- _YOUR INSTRUCTIONS_
Match the string "agent" against each line below, and copy every line that matches.

DATA FOR THE TASK: Begin

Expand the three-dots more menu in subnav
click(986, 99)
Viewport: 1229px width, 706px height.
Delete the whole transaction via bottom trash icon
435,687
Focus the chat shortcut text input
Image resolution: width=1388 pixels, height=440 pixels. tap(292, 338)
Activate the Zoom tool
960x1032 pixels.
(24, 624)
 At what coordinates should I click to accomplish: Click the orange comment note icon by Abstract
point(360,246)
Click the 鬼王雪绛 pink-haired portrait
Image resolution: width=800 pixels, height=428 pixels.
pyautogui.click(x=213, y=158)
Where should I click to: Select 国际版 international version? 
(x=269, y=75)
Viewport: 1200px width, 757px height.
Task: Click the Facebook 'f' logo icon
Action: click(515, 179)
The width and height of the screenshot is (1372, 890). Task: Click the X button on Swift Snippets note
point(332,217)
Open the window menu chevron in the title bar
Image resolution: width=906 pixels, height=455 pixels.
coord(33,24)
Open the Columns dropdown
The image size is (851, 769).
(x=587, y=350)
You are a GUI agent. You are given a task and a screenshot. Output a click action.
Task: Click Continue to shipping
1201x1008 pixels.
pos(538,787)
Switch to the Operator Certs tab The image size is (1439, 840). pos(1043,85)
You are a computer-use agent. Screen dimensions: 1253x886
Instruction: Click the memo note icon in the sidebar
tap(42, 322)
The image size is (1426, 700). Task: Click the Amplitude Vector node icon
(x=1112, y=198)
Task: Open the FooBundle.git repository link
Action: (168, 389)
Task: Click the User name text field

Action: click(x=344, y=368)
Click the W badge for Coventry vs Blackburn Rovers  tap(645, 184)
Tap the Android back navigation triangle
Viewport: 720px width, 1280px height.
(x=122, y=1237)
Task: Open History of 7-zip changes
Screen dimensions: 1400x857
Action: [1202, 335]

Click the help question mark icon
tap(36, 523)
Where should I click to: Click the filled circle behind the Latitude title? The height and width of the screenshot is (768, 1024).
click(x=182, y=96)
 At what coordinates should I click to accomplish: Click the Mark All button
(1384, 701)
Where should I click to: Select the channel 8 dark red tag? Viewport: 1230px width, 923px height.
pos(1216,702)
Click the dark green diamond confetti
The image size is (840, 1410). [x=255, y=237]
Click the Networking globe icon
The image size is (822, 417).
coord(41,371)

DATA FOR THE TASK: End

- _WRITTEN ANSWER_
You are a GUI agent. You are given a task and a screenshot. Output a click action.
You are a computer-use agent. Screen dimensions: 1253x886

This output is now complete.